Text block:
········

I’ve been talking a lot to my coaching clients lately about the value of down time. Especially when they’re stuck or having difficulty finding solutions to nagging problems. It seems totally counterintuitive – that when we are at our busiest at work, taking time off will help us feel less busy. And by downtime, I mean actual slack time, doing nothing, allowing the brain to wander aimlessly, having no purpose, not even mindfulness.

Listen, y’all! I sat in my hot tub in the middle of my yard last week for 20 minutes without my phone or a book or anything. Just sat there staring at the trees. Twenty minutes! I had like four great ideas for our business. Just by giving my mind time to wander.

Human brains are not evolved to move at the speed of modern technology. The very things we think are helping us, may be the things adding to our stress. Don’t get me wrong – I work from home, I do 90 percent of my work online, I use technology. AND I see that the pressure to be constantly available is not good for us.

Keep shoveling stuff in and you never have time to sort it out. You end up with a brain that looks like a hoarder’s house. WE NEED DOWNTIME! According to psychologist Dr. Scott Bea, “Our brains are like sponges, they can only soak up so much information before they’re saturated, then they have to dry out a bit… Research has found that taking breaks can improve your mood, boost your performance and increase your ability to concentrate and pay attention.”

For some of us, it can be hard to do downtime. We are so used to rushing and running, that we become afraid of sitting still. If you’re in that camp, you can start by combining your down time with movement – a walk in the woods, bike or swim, or mindless household chores or mowing the lawn – as long as it doesn’t require processing information. You may have to work through some emotions, but I promise that your subconscious will come to understand that doing nothing is good for you. And more fun than eating kale.

········

Data excerpts:
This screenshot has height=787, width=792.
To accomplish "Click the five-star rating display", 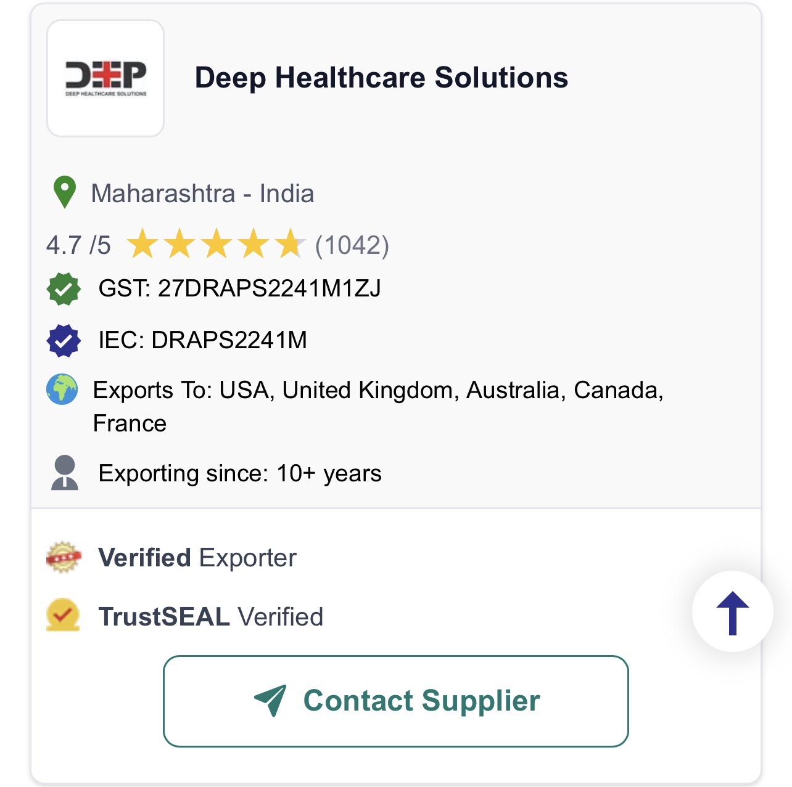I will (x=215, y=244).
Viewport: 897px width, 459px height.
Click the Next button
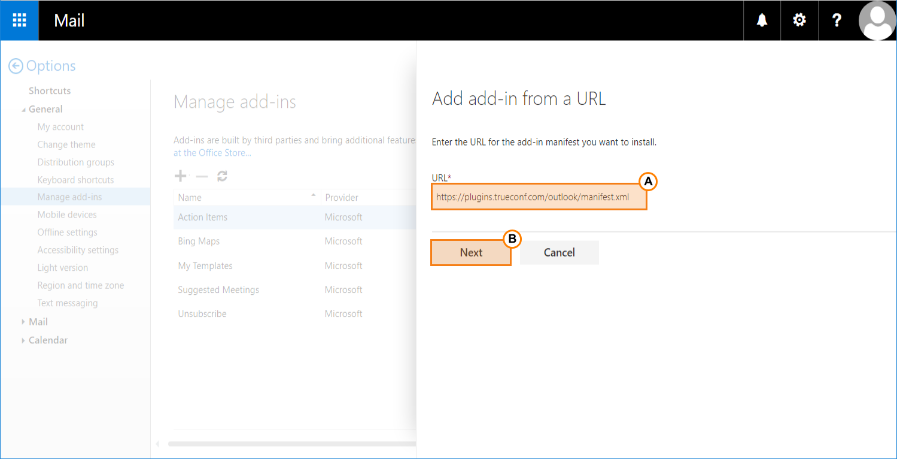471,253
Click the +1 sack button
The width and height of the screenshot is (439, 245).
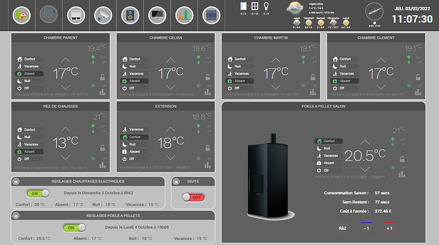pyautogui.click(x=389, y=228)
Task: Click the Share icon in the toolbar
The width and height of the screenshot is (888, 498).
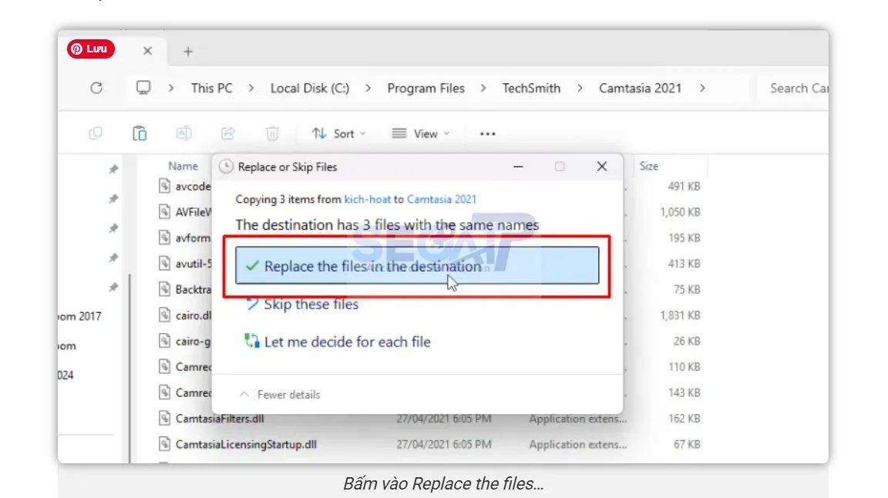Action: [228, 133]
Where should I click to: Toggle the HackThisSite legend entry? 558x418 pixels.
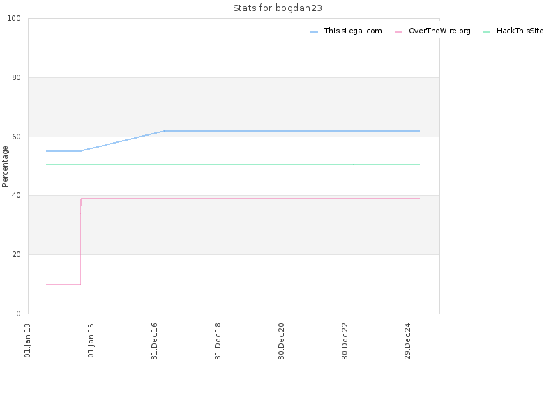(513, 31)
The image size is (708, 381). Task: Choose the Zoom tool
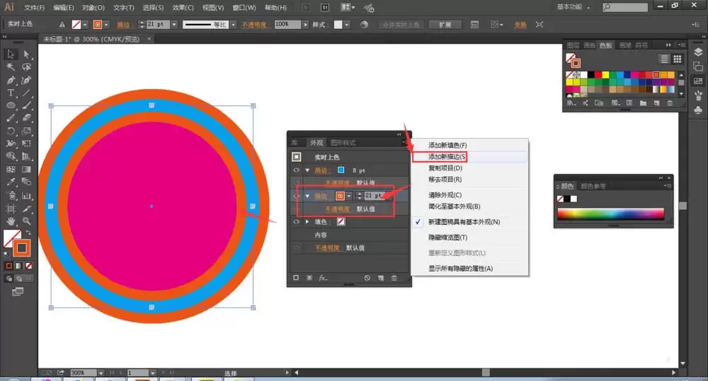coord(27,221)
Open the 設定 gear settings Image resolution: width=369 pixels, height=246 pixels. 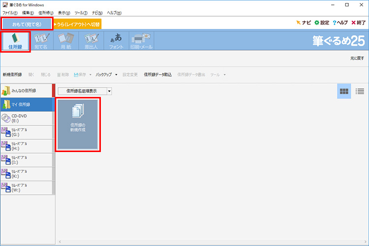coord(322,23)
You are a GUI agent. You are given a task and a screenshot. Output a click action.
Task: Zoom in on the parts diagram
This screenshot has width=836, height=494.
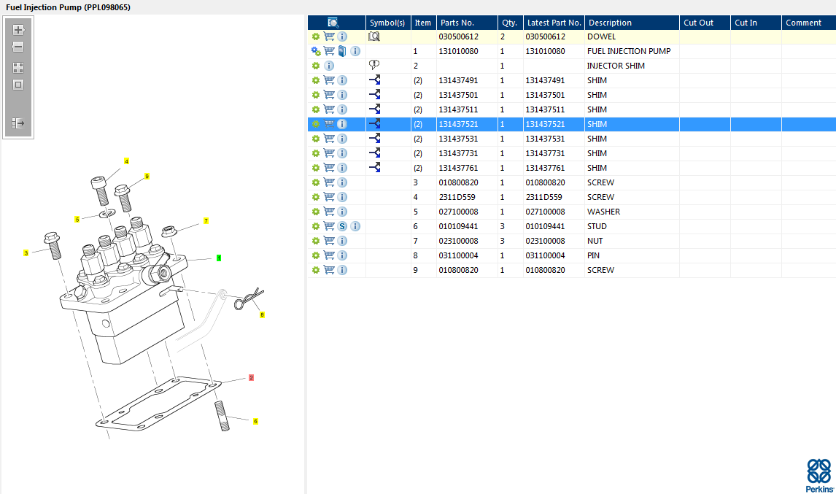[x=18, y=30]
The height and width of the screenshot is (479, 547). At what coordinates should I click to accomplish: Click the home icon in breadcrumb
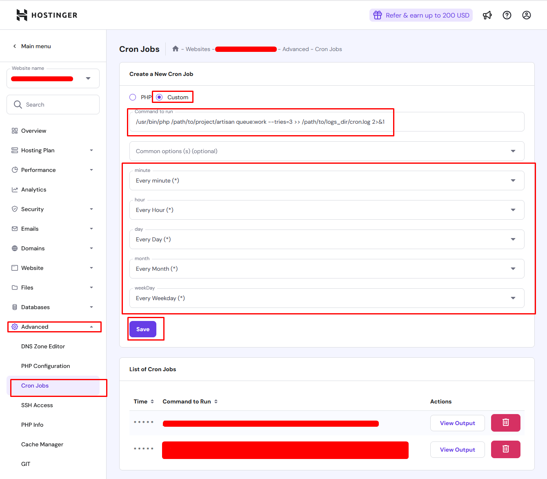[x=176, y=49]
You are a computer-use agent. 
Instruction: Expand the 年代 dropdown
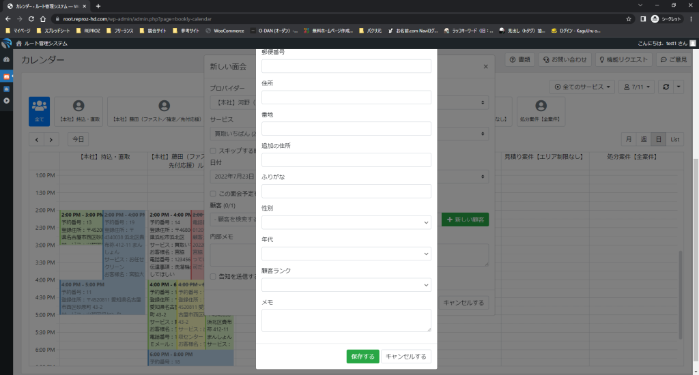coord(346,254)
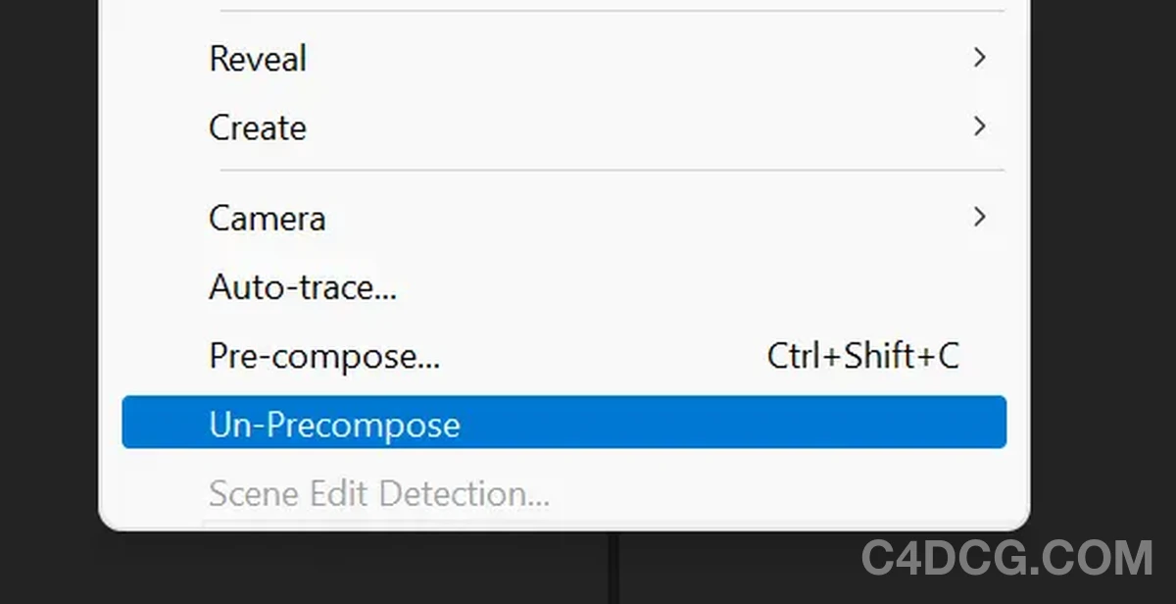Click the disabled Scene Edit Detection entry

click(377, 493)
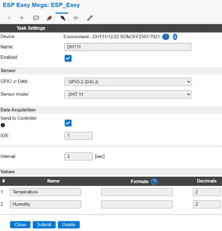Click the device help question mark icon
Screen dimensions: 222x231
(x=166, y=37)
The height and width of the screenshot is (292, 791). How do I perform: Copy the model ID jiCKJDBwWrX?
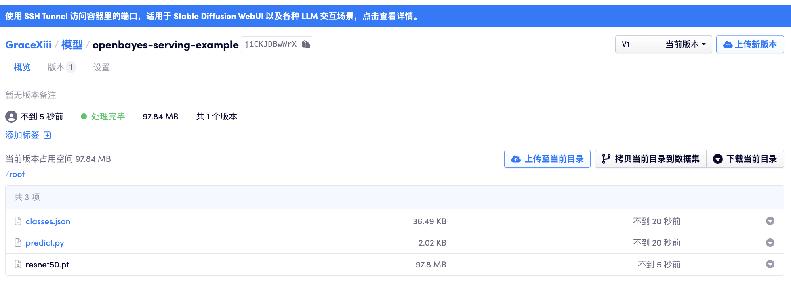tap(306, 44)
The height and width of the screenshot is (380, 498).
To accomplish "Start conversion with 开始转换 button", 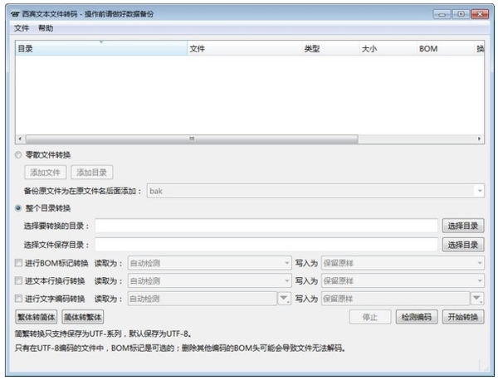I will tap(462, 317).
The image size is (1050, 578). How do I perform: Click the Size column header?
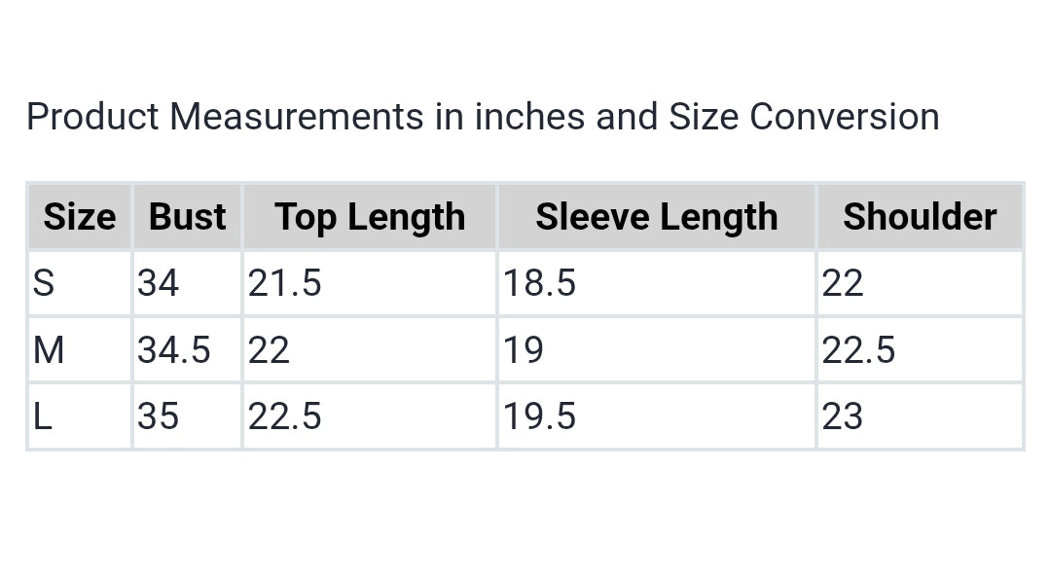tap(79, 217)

········

List of tasks:
1. From the text on downtime, copy the passage beginning at "I’ve been talking" and stopping after "not even mindfulness.".
2. Rewrite the paragraph of the text on downtime that starts "For some of us, it can be hard" as a short bulleted list that keeps its main facts.
Work only from the text on downtime, not from the records.

Results in order:
1.
I’ve been talking a lot to my coaching clients lately about the value of down time. Especially when they’re stuck or having difficulty finding solutions to nagging problems. It seems totally counterintuitive – that when we are at our busiest at work, taking time off will help us feel less busy. And by downtime, I mean actual slack time, doing nothing, allowing the brain to wander aimlessly, having no purpose, not even mindfulness.

2.
- Downtime can be hard for some people, who are so used to rushing and running that they become afraid of sitting still.
- They can start by combining downtime with movement, such as a walk in the woods, biking, swimming, mindless household chores or mowing the lawn, as long as it doesn't require processing information.
- They may have to work through some emotions.
- The writer promises that the subconscious will come to understand that doing nothing is good, and more fun than eating kale.